■ **PROVIDED RECORDS**:
***
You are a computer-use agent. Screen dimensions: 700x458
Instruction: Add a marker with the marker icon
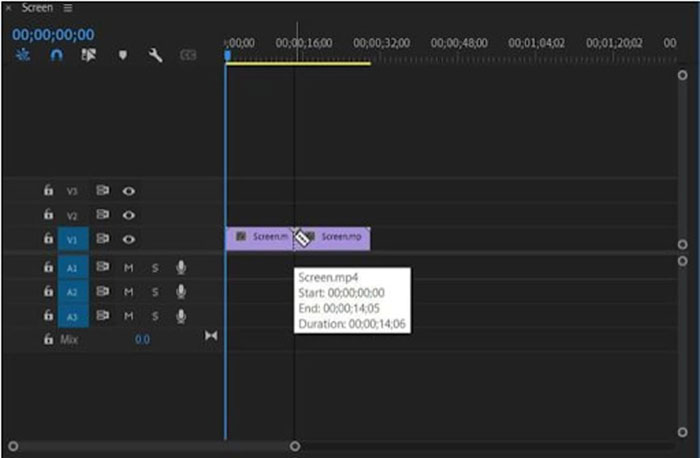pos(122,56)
***
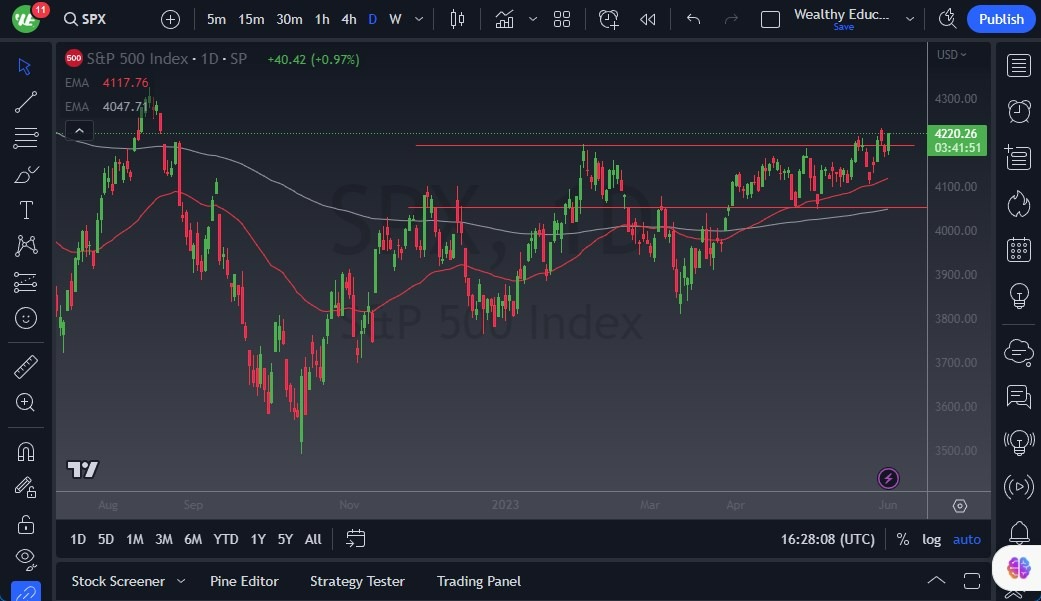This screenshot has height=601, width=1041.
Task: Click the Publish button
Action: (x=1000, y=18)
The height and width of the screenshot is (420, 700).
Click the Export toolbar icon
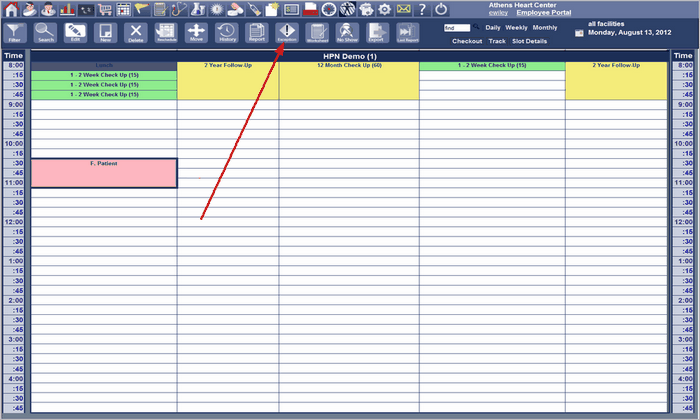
***
■ **WORK INSTRUCTIONS**: Keep both end lines and retype everything in the records above from the line containing "The height and" through the line containing "Click the Export toolbar icon", exactly, with nothing else.

■ **SOLVED EXERCISE**:
The height and width of the screenshot is (420, 700).
Click the Export toolbar icon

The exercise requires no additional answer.